The waiting is, in fact, the hardest part.  It feels like a burden.  It feels like a punishment for loving something forbidden.  It feels like a long-distance relationship before there was e-mail, Skype, and Facebook.  But I am trying to make the best of it.  I’m telling myself that these times are necessary.  Absence makes the heart grow fonder so perhaps winter makes the garden grow better?  (I’ll let you know if I ever start to actually believe that.)         

This Lady Fern was a beautiful green until about two nights ago.


As I write this, dark clouds haunt our skies.  Rain is finally coming.  Proof that nothing lasts forever.  Not even winter. 

Daffodils have emerged.  I hope they know what they're doing.

Wednesday, January 4, 2012

A "Regular" 2012

Doesn't it seem like we are all making resolutions and telling people about them or we’re telling people why we don’t make resolutions?  I do make resolutions but I try to be creative with them.  One year I thought it would be fun to learn something new every month and I stuck with it for a while.  One month I learned how to juggle, another month I learned to roll over in a kayak, and then I tried to learn how to return phone calls.  The last one was the most difficult and is something I still struggle with today.  I really dislike answering the phone.

 

This year I resolved to at least try to go “Number 2” every single day.  Yeah, I know.  That’s not really the sort of thing people should announce to the world.  I just figured I’d be happier and healthier if I was more regular, colonicly speaking.  It’s just a little ironic that the resolution itself isn’t exactly, you know, regular.



I’m going to stick with that resolution but I’m adding to my plans for 2012.  Cat, who blogs as “The Whimsical Gardener”, wrote about centering her resolutions around a single word.  For 2011 that word was “espy” and this year it is “stretch.”  You should read both posts in which she explains why she chose the words and what they meant to her.  They have the ring of wisdom to them and are just a few thousand rungs higher up on the evolutionary ladder than my resolution to go poop every day. 

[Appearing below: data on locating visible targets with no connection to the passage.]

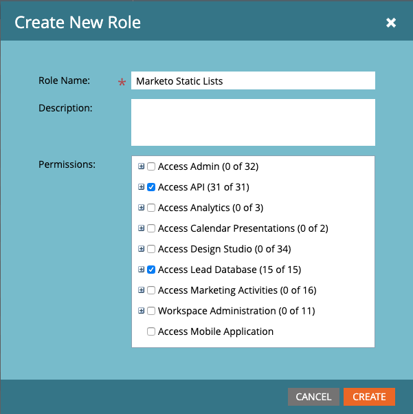Viewport: 413px width, 414px height.
Task: Click the orange Create button
Action: click(x=369, y=396)
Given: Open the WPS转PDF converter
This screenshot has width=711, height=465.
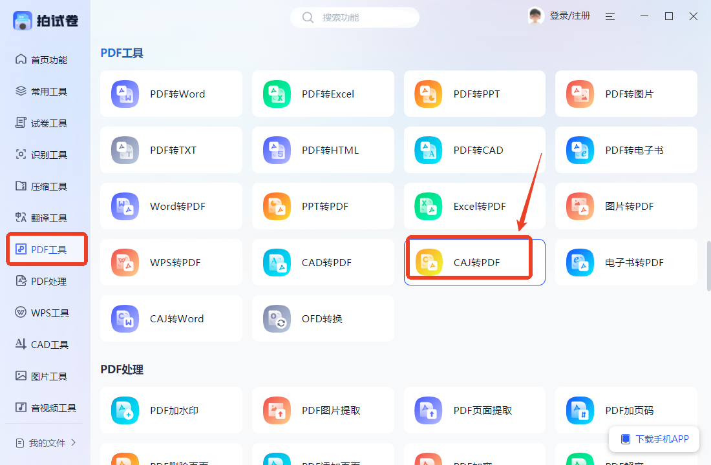Looking at the screenshot, I should 171,262.
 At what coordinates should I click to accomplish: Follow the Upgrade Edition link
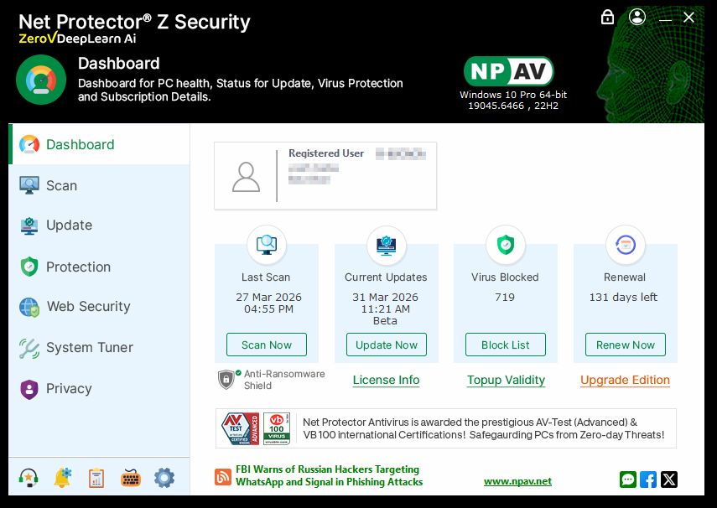pyautogui.click(x=625, y=380)
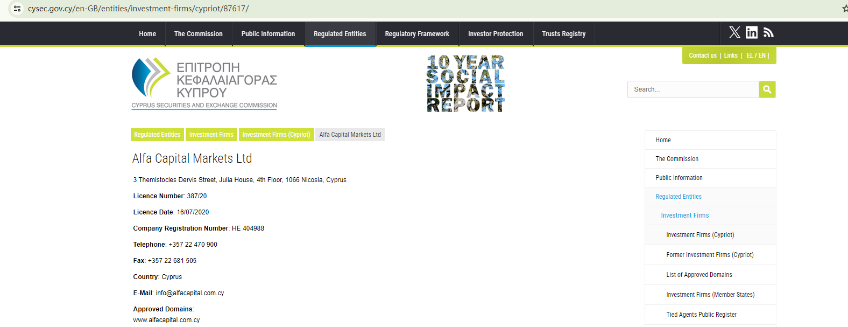848x327 pixels.
Task: Open the 10 Year Social Impact Report banner
Action: click(465, 84)
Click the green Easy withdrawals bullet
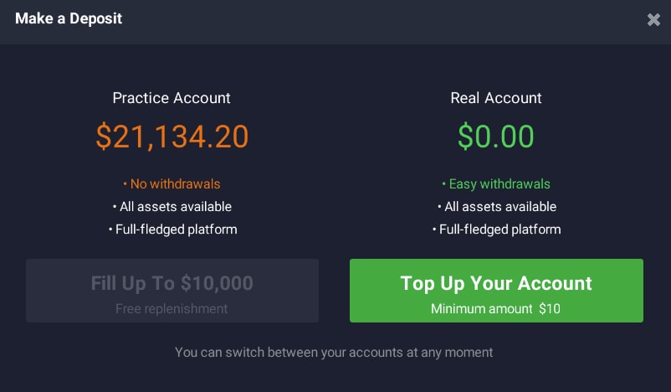Viewport: 671px width, 392px height. tap(496, 183)
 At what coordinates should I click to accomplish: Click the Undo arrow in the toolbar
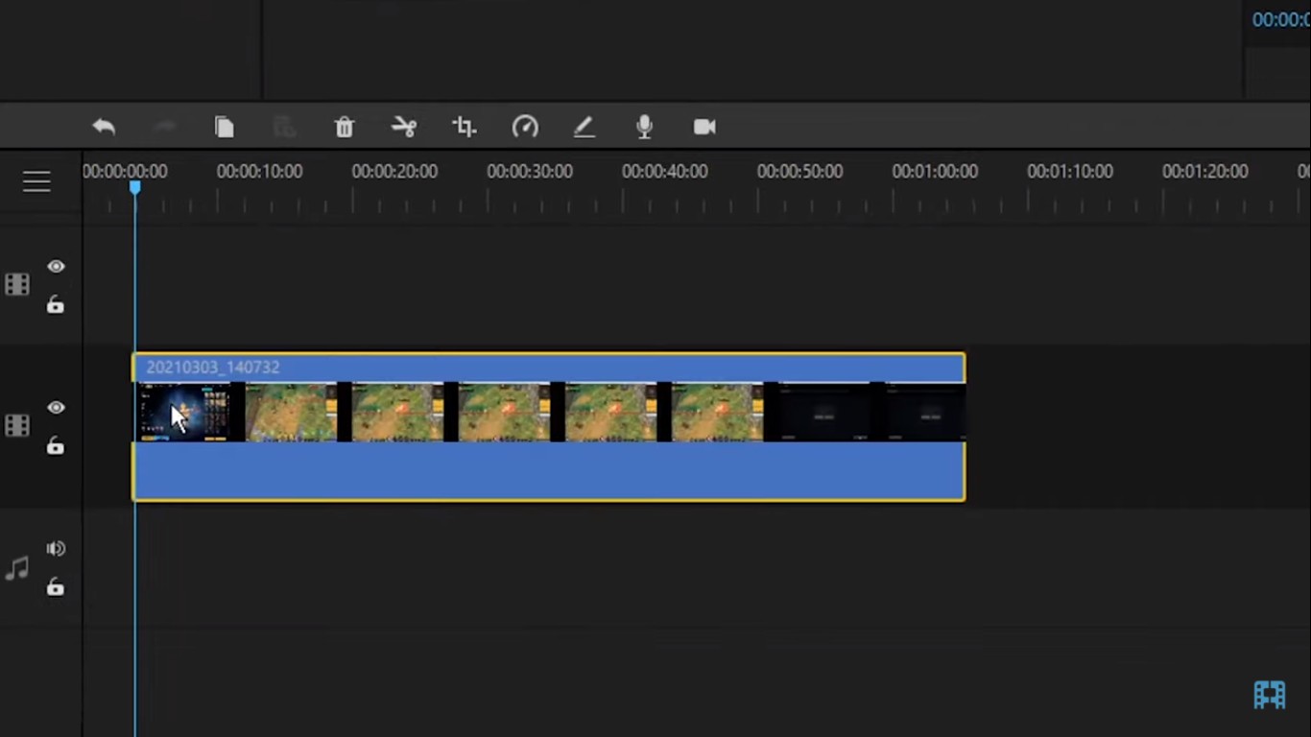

Inspired by what I read, I decided that I would spend 2012 with the word “cultivate” in mind.  I recognize that my life on January 4, 2012 has a perspective unique to today and I also know that life on December 31, 2012 will feel in many ways like a completely different life.  That is why I like Cat’s idea to choose a word rather than a specific goal.  By having just a single word to keep in mind we are free to grow, change, and strive for things throughout the year that we can't possibly conceive of in January. 

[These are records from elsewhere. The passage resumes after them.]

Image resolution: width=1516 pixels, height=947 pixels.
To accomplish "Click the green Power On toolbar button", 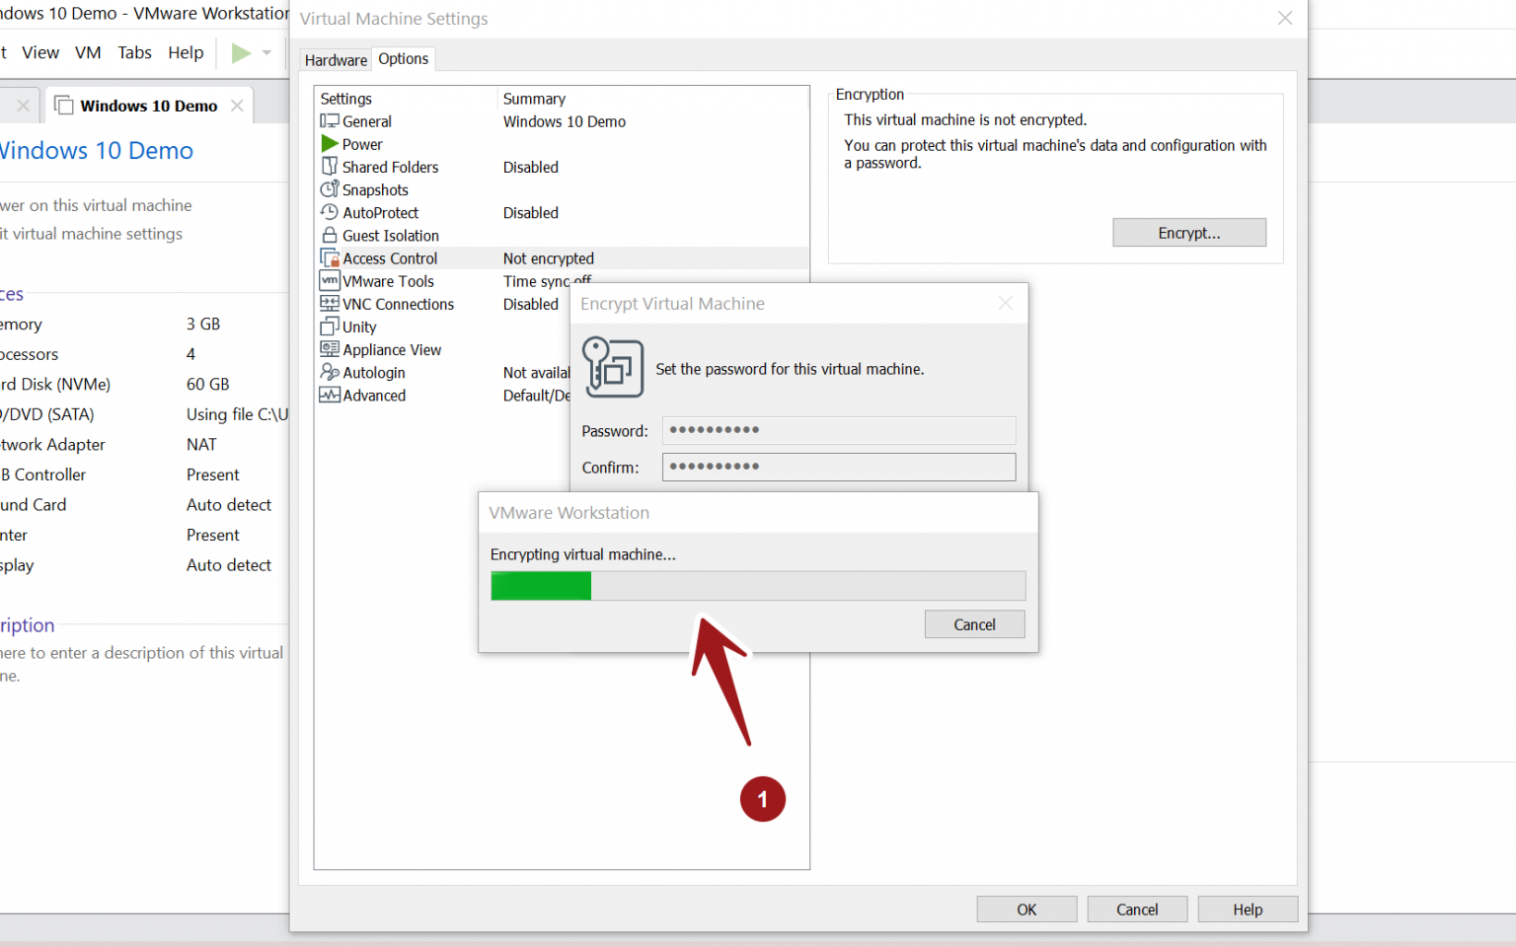I will click(240, 53).
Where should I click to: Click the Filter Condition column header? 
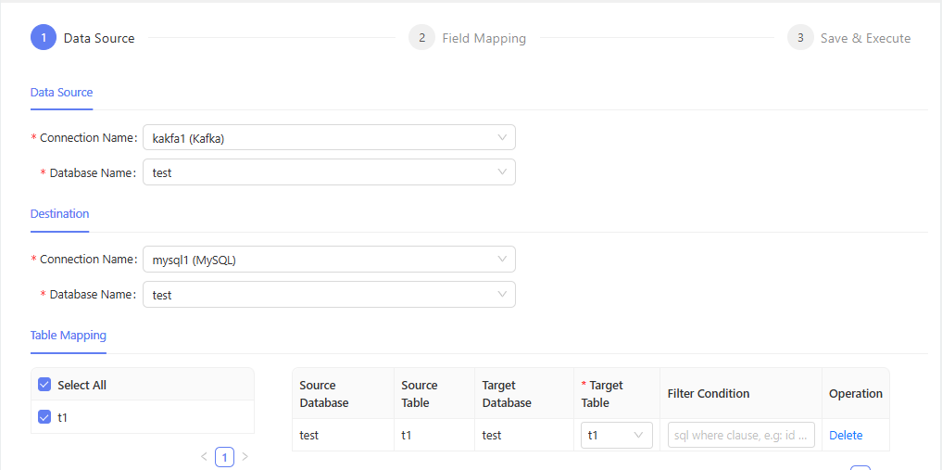(709, 394)
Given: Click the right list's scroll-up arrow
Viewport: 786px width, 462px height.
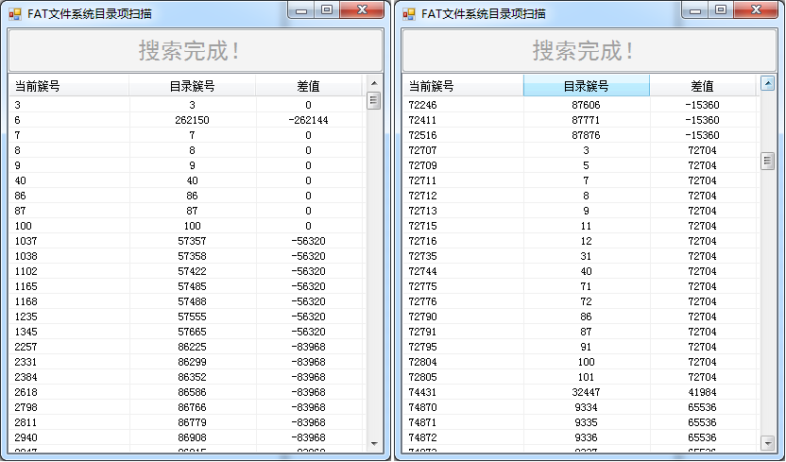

And that is great for me because I don’t know how my life is going to change in the coming year.  But I do know that if I work to cultivate relationships with my family and friends that my life will be richer for it.  I know that if I cultivate better habits for how I spend my time I will feel more satisfied with myself.  If I cultivate parts of my character I can improve the course of my future.  And if I cultivate a real vegetable garden for the first time ever I will be better fed and hopefully get more fiber in my diet which will have the added benefit of helping me with that other resolution.  So here's to 2012 and all that it will bring! 


*As a postscript, my ADD led me away from blogging long enough to click on over to Botanical Interests and place an order for some vegetable seeds so I can get started cultivating that new vegetable garden.  I have ordered from them in the past and I was very pleased with my success with the seeds and their packets are like little pieces of informative art. 


Each packet has an illustrated picture of the vegetable, common and botanical names, a plant tag, and information on when to plant and harvest.  As a hidden bonus, the insides of the packets include tips, recipes, pest control ideas, and a little history.  All for about $2.00 a packet.